Salisbury is a historic city that is still somewhat overshadowed by a much more famous attraction. A dozen or so kilometers to the north there is Stonehenge, a megalistic structure considered to be one of the most famous historic buildings in the world.
For many people, Salisbury is primarily a base from which to explore Stonehege. The beginnings of the construction of the stone circle date back to around 2950 BC, although older burials have also been found within it. Scientists are still not sure what the building was for and how it was used, which does not prevent sun worshipers, followers of the Old Celtic beliefs for their rituals, gathering here. The Stonehege Center was established next to the circle, which presents items found during excavations carried out in this place and systematizes the knowledge about the building.
The Salisbury Museum also has an exhibition dedicated to Stonehenge. In addition to the archaeological collection, you can also learn about the history of the city and its most important monuments. In the past, Salisbury was situated in a place called Old Sarum. It was here that the first settlement was established in the Bronze Age. Today, from the hill, you can admire the panorama of the city with the 123-meter-high cathedral tower towering over the buildings.
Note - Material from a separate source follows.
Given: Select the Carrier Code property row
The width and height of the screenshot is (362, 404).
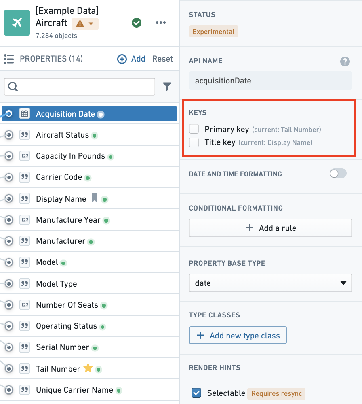Looking at the screenshot, I should [90, 177].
The highlight of Salisbury is its Gothic cathedral with the tallest church spire in Britain. From its top you can admire the panorama of the city and its surroundings. One of the four preserved copies of the Magna Carta Libertarum, a document issued in 1215 by John without the Earth, is a valuable relic stored in the cathedral treasury.
In the vicinity of the cathedral, there is the old town with largely preserved medieval buildings. Its decorations are picturesque timber-frame houses and the gothic church of St. Thomas with polychromes depicting, among others the doomsday scene.